When dealing with inexact AFEM, issues such as convergence and optimality are of even greater interest. The convergence of the perturbed preconditioned inverse iteration (PPINVIT), see Sect. 9.3.1, i.e., an algorithm in which the application of the operator is performed approximately, was proved in [24] with bounds for the convergence rate depending on the eigenvalue gap and the quality of the preconditioner. Regarding the optimality of AFEM for eigenvalue problems, in [124] the authors exploited the theory of best N-term approximation. Namely, the number of degrees of freedom needed to obtain the AFEM solution of a given accuracy should be proportional to the number of degrees of freedom needed to approximate the exact solution up to the same accuracy. Under the assumption that the iteration error \(\vert \!\vert \!\vert u_{h} - u_{h}^{(n)}\vert \!\vert \!\vert ^{2} + \vert \lambda _{h} -\lambda _{h}^{(n)}\vert \) for two consecutive AFEM steps is small in comparison with the size of the residual a posteriori error estimate quasi-optimality of the inexact inverse iteration coupled with adaptive finite element method (AFEM) for a class of elliptic eigenvalue problems was proved in [39]. Moreover, the proposed method admits also a quasi-optimal complexity. A similar analysis of convergence and a quasi-optimality of the inexact inverse iteration coupled with adaptive finite element methods was presented in [142] for operator eigenvalue problem.
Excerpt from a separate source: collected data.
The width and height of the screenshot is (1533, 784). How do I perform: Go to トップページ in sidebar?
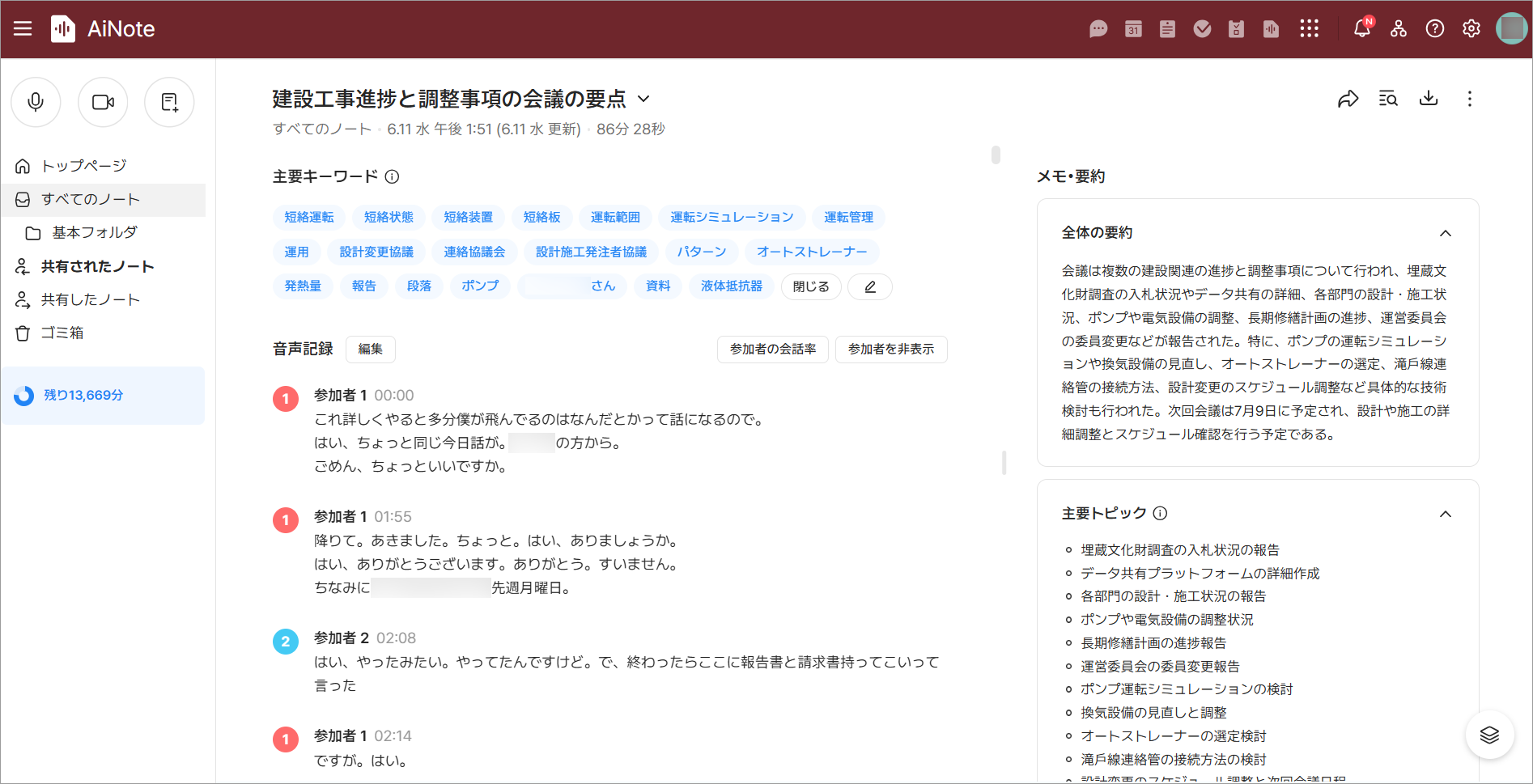click(x=84, y=166)

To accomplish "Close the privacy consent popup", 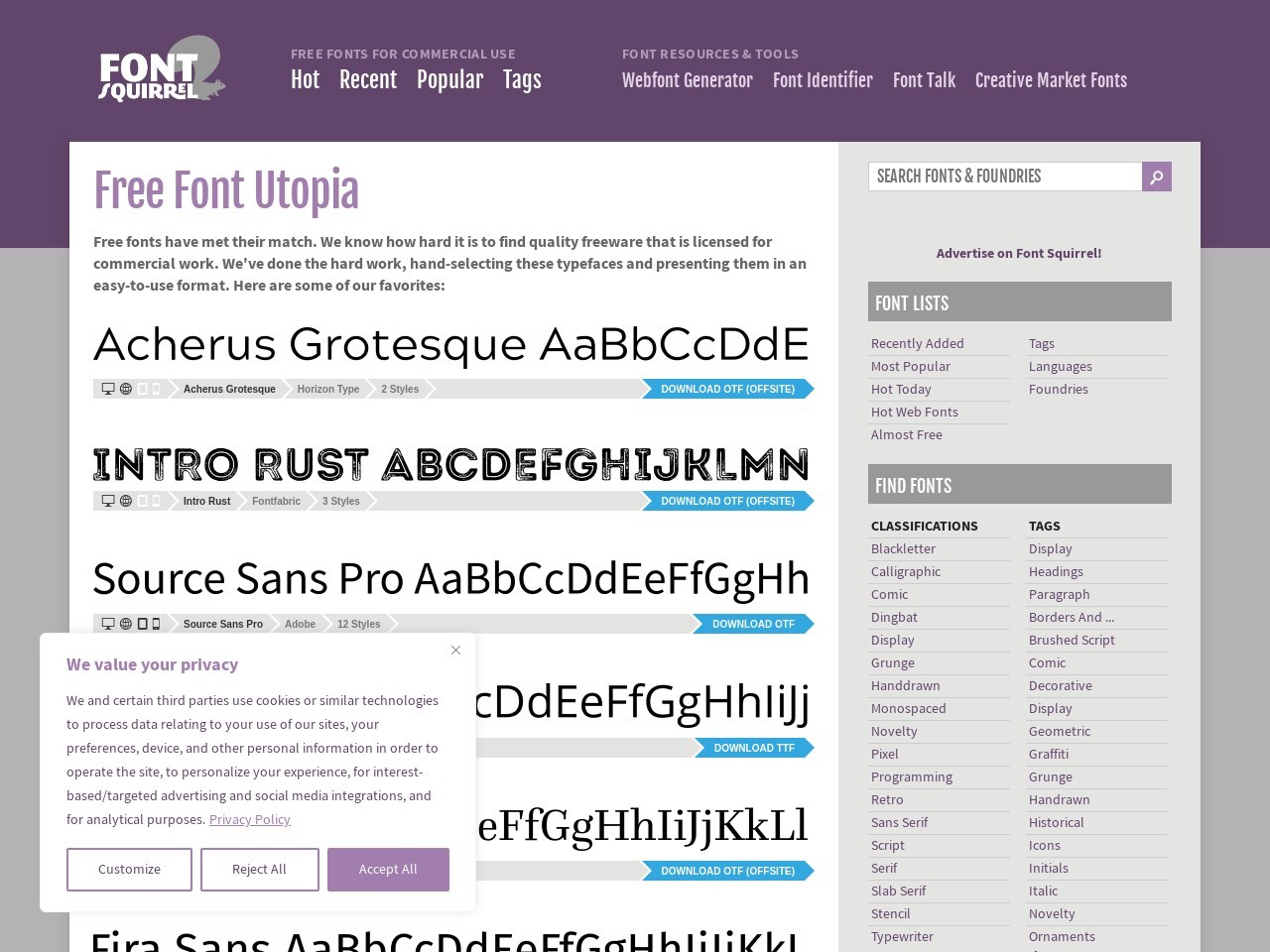I will (455, 650).
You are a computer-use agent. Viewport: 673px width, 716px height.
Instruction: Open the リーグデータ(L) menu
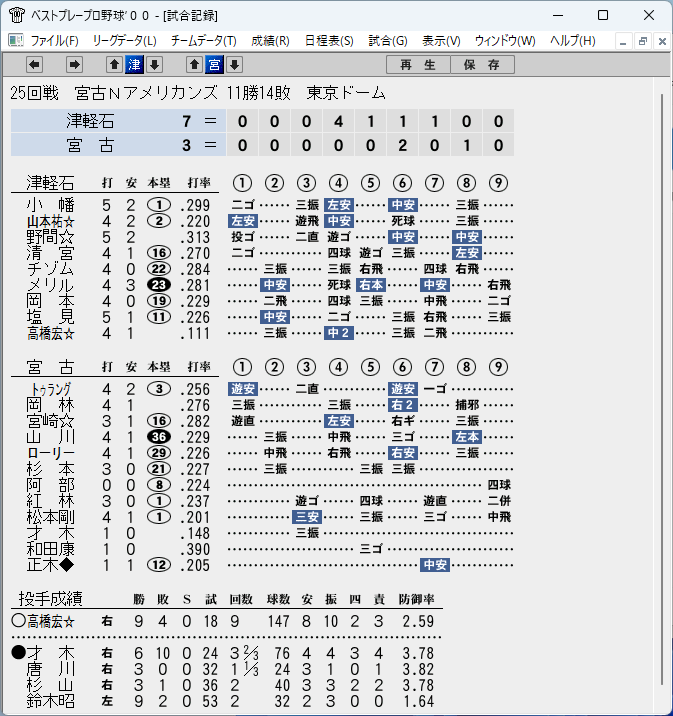click(125, 41)
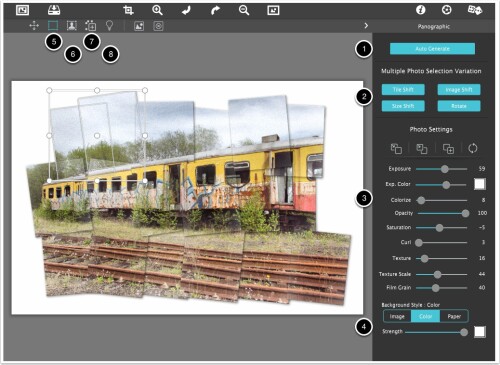Click the rotate photo icon in Photo Settings

click(x=473, y=148)
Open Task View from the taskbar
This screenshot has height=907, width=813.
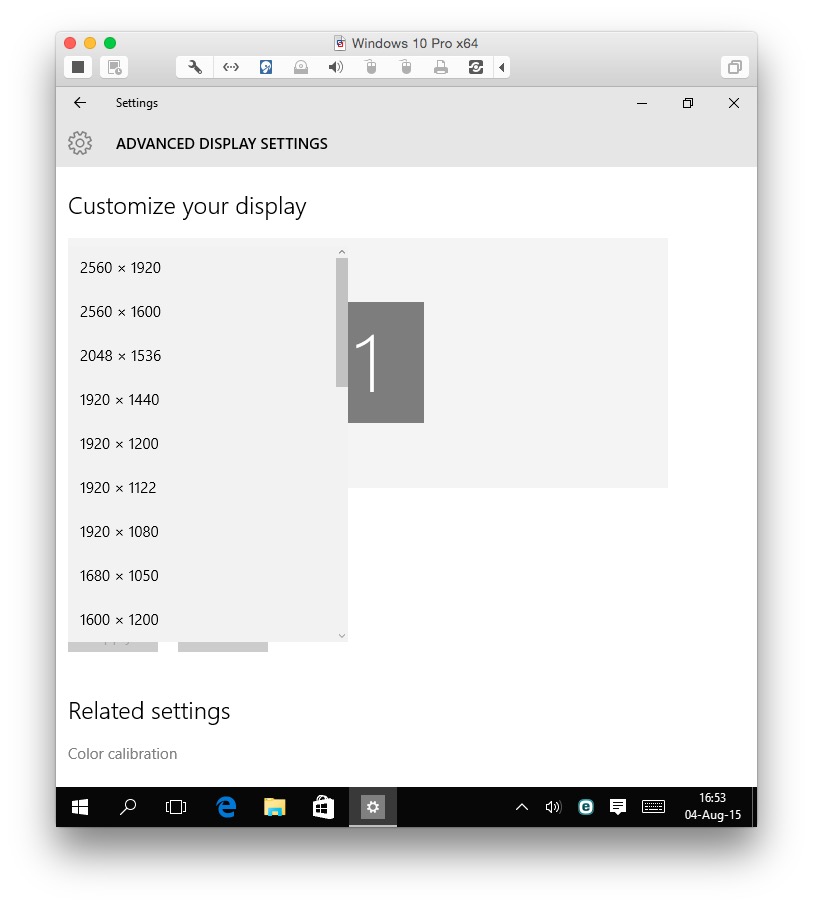click(176, 807)
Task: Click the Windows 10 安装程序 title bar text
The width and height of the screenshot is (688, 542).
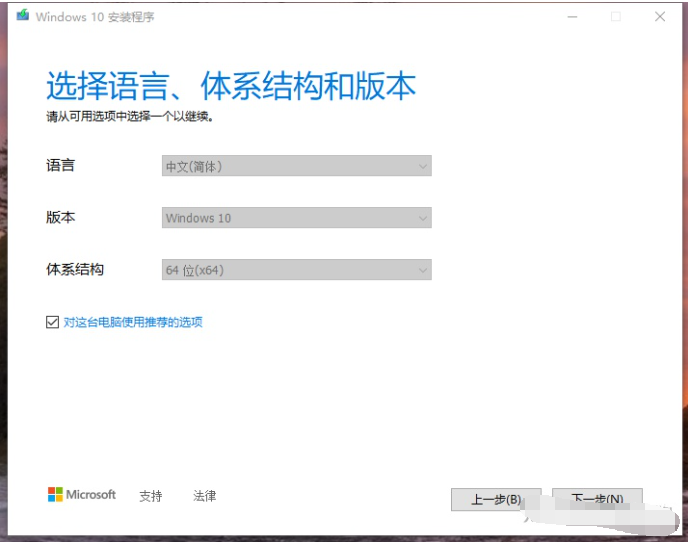Action: (x=95, y=17)
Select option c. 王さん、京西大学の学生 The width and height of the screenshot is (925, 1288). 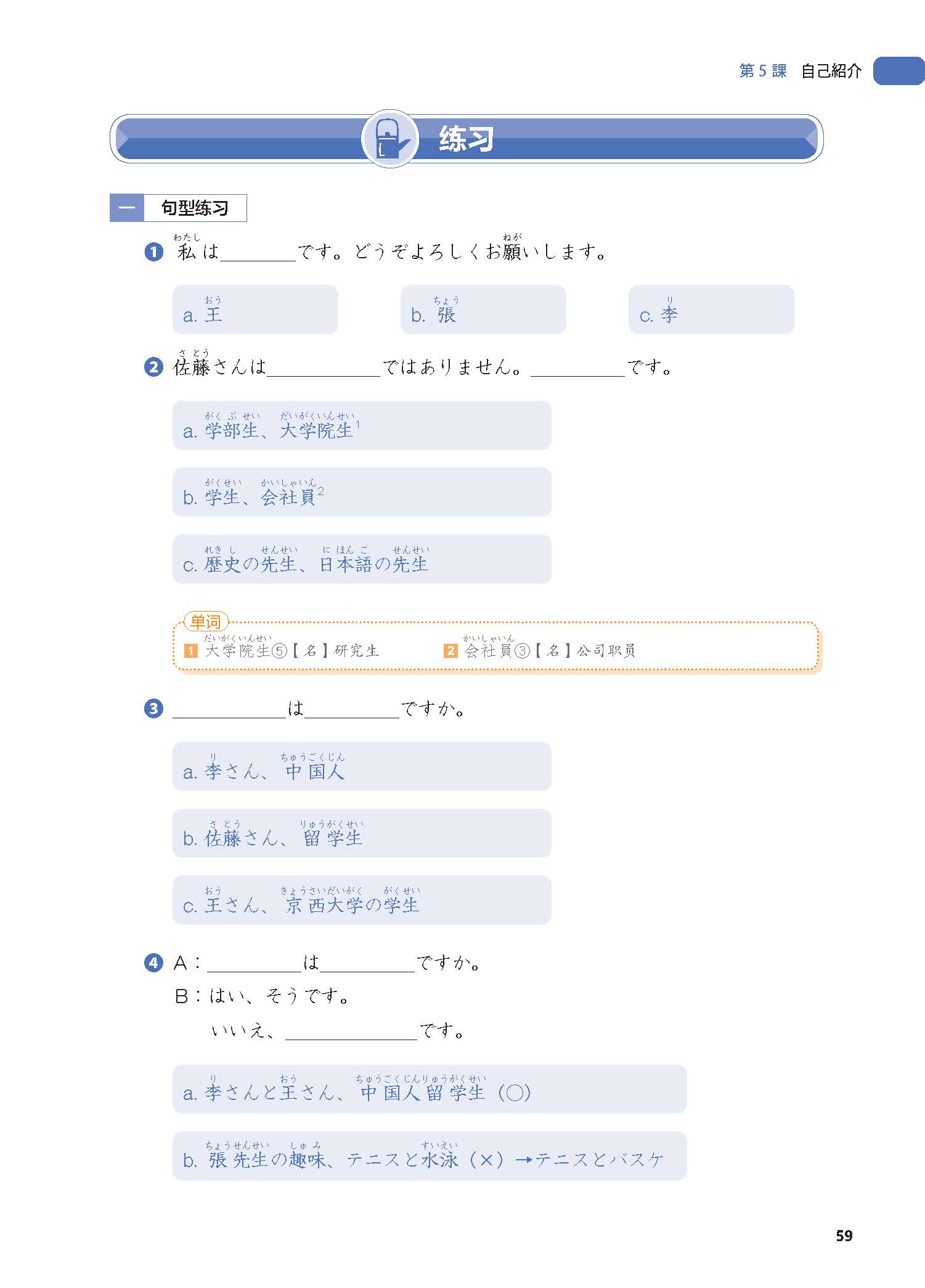pos(362,900)
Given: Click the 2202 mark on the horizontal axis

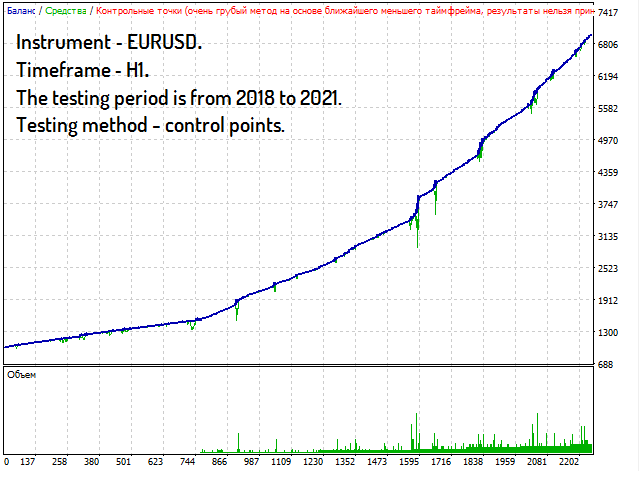Looking at the screenshot, I should click(x=571, y=462).
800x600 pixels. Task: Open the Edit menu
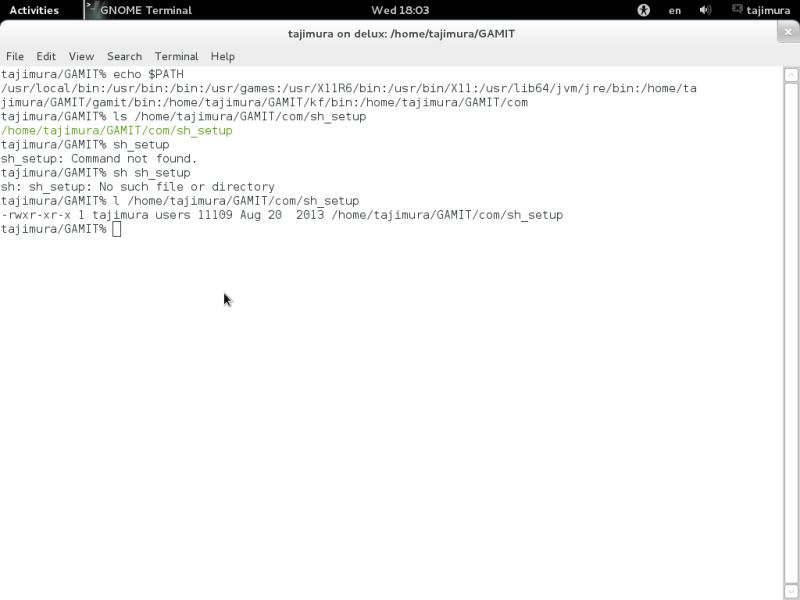(x=45, y=56)
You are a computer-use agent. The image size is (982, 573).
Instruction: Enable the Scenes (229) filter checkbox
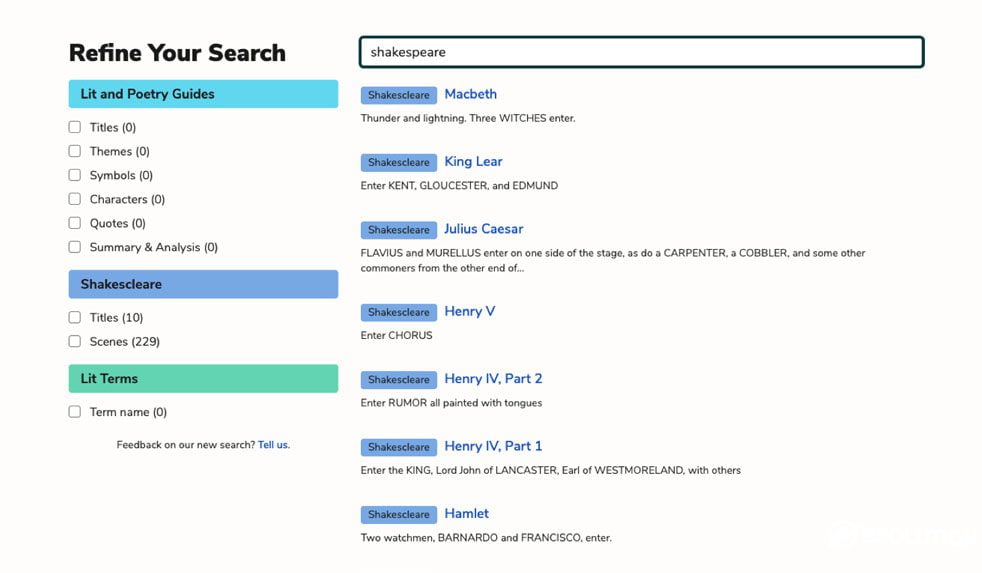click(x=75, y=341)
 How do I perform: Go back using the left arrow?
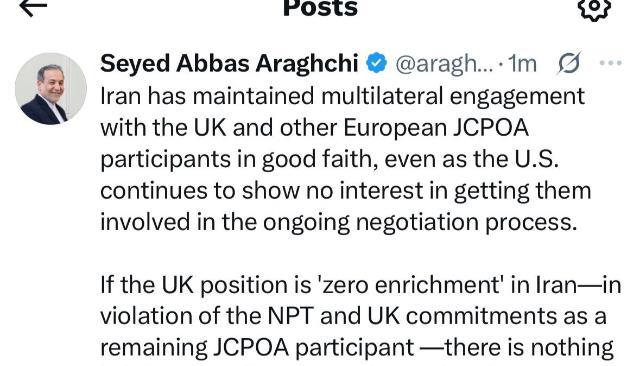click(33, 7)
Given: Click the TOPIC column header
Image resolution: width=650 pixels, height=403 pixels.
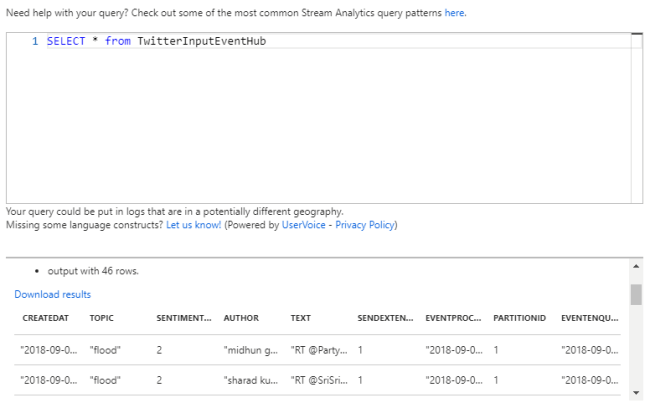Looking at the screenshot, I should click(102, 318).
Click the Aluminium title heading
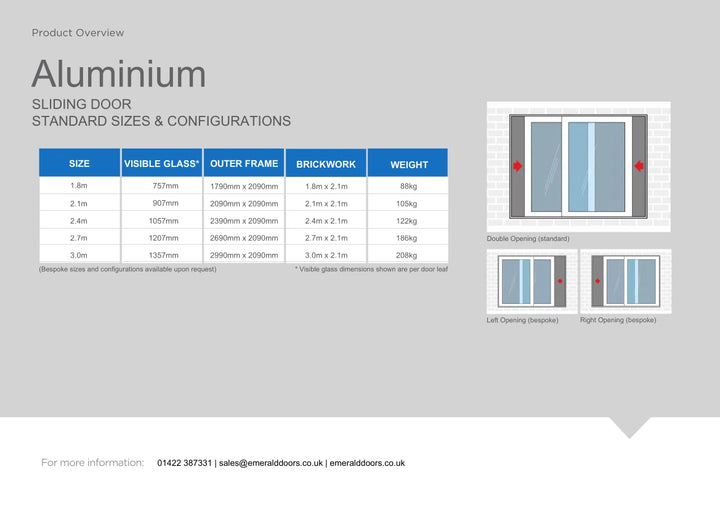Image resolution: width=720 pixels, height=509 pixels. point(119,74)
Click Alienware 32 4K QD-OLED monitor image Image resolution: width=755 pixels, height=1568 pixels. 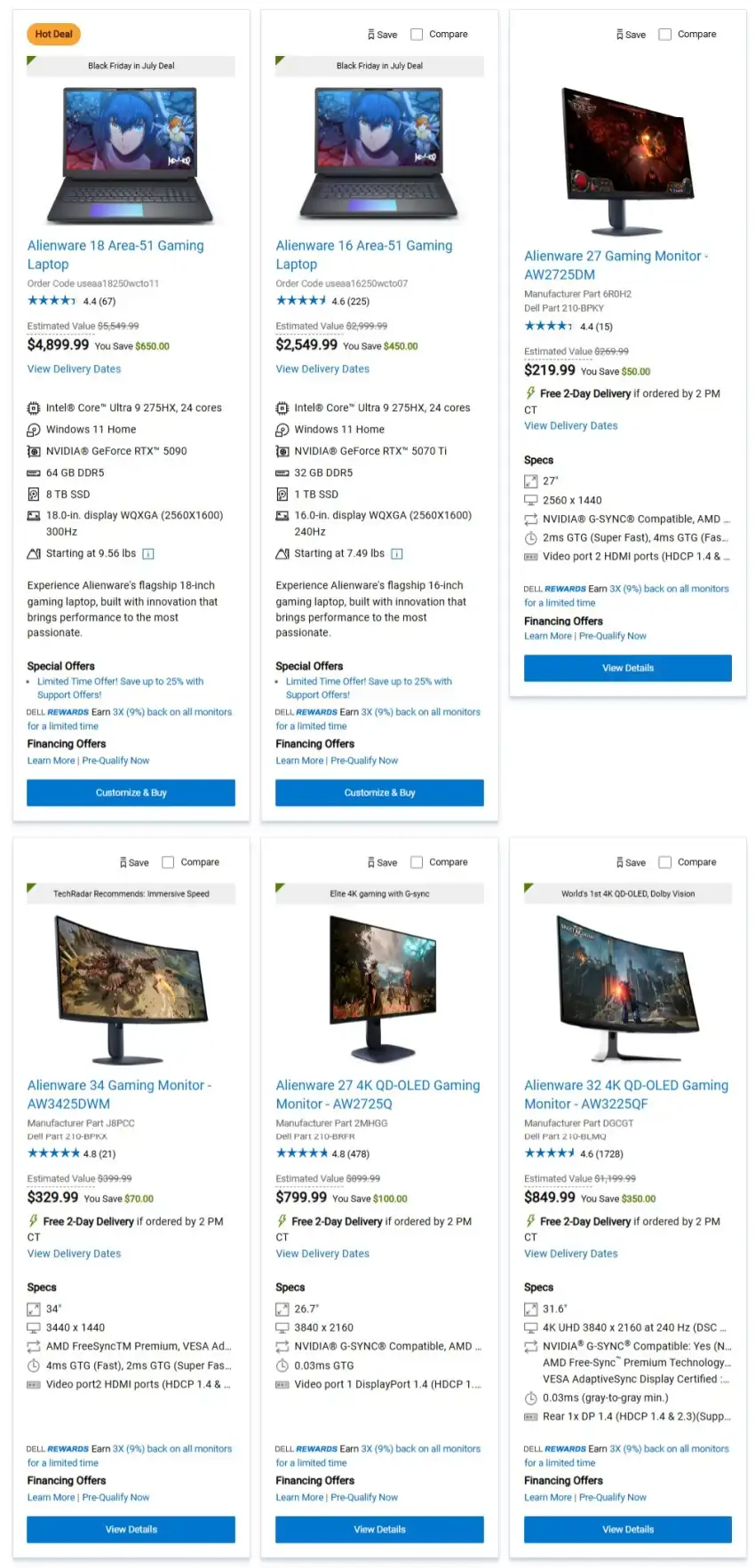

The aforementioned results have been derived in the context of selfadjoint eigenvalue problems. To deal with non-selfadjoint problems, one can follow results in [23, 100] and their DWR approach. Here duality techniques are used to estimate the error in the target quantities in terms of the weighted primal and dual residuals, i.e.,

$$\displaystyle{ \mathit{Res}_{h}(u_{h},\lambda _{h})(v) \equiv \lambda _{h}(u_{h},v)_{U} - a(u_{h},v), }$$
(9.24)
$$\displaystyle{ \mathit{Res}_{h}^{{\ast}}(u_{ h}^{{\ast}},\lambda _{ h}^{{\ast}})(v) \equiv \lambda _{ h}^{{\ast}}(v,u_{ h}^{{\ast}})_{ U} - a(v,u_{h}^{{\ast}}), }$$
(9.25)

respectively. The resulting estimates, based on a perturbation argument, can be written as

$$\displaystyle{ \lambda -\lambda _{h}^{(n)} \lesssim \left (\eta _{ h,n} +\eta _{ h,n}^{{\ast}} +\eta _{ h,n}^{(\mathit{it})}\right ), }$$
(9.26)

with the primal and the dual eigenvalue residual estimators

$$\displaystyle{ \eta _{h,n} \equiv \frac{1} {2}\mathit{Res}_{h}(u_{h}^{(n)},\lambda _{ h}^{(n)})(I_{ 2h}^{(2)}u_{ h}^{{\ast}(n+1)} - u_{ h}^{{\ast}(n)}), }$$
(9.27)
$$\displaystyle{ \eta _{h,n}^{{\ast}}\equiv \frac{1} {2}\mathit{Res}_{h}^{{\ast}}(u_{ h}^{{\ast}(n)},\lambda _{ h}^{{\ast}(n)})(I_{ 2h}^{(2)}u_{ h}^{(n+1)} - u_{ h}^{(n)}), }$$
(9.28)

the iteration error indicator

$$\displaystyle{ \eta _{h,n}^{(\mathit{it})} = \mathit{Res}_{ h}(u_{h}^{(n)},\lambda _{ h}^{(n)})(u_{ h}^{{\ast}(n)}), }$$
(9.29)

and the interpolation operator I 2h (2). For more details we refer to [120]. Another approach, based on a homotopy method which allows adaptivity in space, in the homotopy step-size as well as in the stopping criteria for the iterative algebraic eigenvalue solvers has been derived in [41], see also [63, 102].

6 Concluding Remarks

This short survey gives a very brief introduction to the adaptive approximation of PDE eigenvalue problems, but it is far away from being complete in any sense. At this point, we excuse for any missing contributions about whose existence we were not aware in the time of preparation of this manuscript. Due to the lack in space, we mentioned only shortly some results on non-selfadjoint eigenvalue problems, and did not consider at all a very important class of nonlinear eigenvalue problems. As our study on adaptive FEM has no end, we will leave the reader with their own thoughts, questions and ideas to contemplate. There are still many doors to be open and we encourage researchers from many fields such as mathematical and numerical PDE analysis and discretization, functional analysis and matrix computations to write further chapters of this wonderful story.